Thursday 18 November 2010

NYT had it right, Daily Yonder wrong

The Daily Yonder thinks the earlier New York Times article about checkoff promotions is mistaken. Here is my comment on the Daily Yonder site:
This post understates the federal government role in the checkoff promotions, such as the Dominoes cheese pizza campaign.

The federal government established the dairy checkoff program, the Secretary of Agriculture appoints the board members from a slate of candidates proposed by the industry, USDA's Agricultural Marketing Service must approve every promotion campaign in writing, and the federal government uses its power of taxation to enforce the collection of the funds that sponsor these campaigns. If a cheese producer fails to pay, the U.S. Department of Justice takes them to court.

Your post says, "Industry Group Uses Its Own Funds To Promote Its Products." That is incorrect. A minority of producers -- especially those who produce a distinctive product and benefit little from general commodity advertising -- object to these checkoff assessments. It is not they themselves who decided to pay, and it is not an "industry group" making them pay, it is the federal government making them pay.

When dissident producers took the checkoff programs to court, the Supreme Court ruled in favor of the checkoff programs, only because the federal government attorney convinced the justices that these programs are from top to bottom federal government programs, and their every message has official status as "government speech."

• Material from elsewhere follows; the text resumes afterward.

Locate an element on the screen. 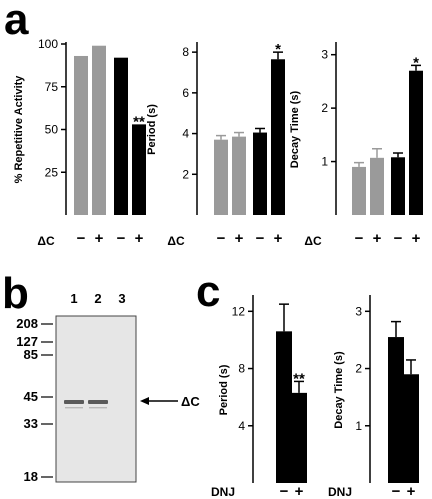 The width and height of the screenshot is (432, 499). panel-label-b: b is located at coordinates (16, 294).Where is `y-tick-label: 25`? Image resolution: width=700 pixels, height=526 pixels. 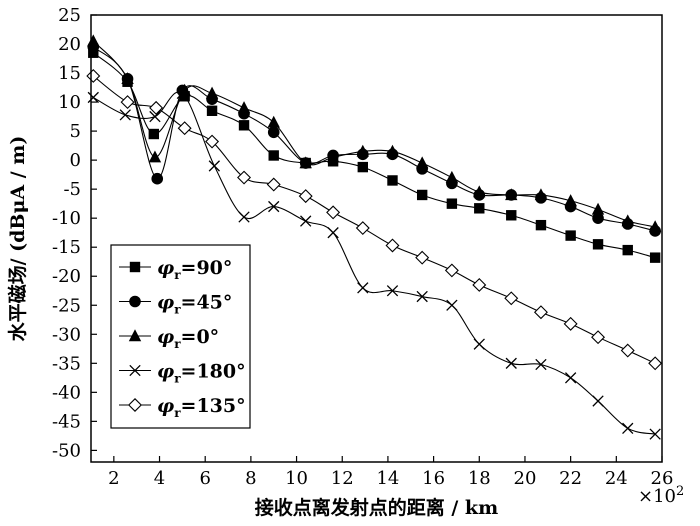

Other products sponsored by these checkoff campaigns: McDonald's McRib, Quiznos Steakhouse Beef Dip sandwich, Wendy's Bacon Cheesburger, and Pizza Hut Stuffed Crust Three Cheese Pizza. The checkoff programs encourage us to eat more beef, more pork, and more cheese all at the same time.

This blog post is full of misdirection -- saying the checkoff programs are not using "your tax money." This is like telling me that the government is not using "my tax money" for the war in Iraq or welfare checks or whatever you object to -- sure, the government is collecting the tax that funds those activities but they can reassure you that your particular tax payment was not the actual dollars used. Who cares which tax dollars were used for which purpose? If the federal government collected the tax, and the purpose is bad, we have a right to object.

Congress should either: (a) stop having the federal government enforce the checkoff assessments, or (b) expect that the checkoff messages serve our public health goals at a time when health care costs are threatening to bankrupt the government.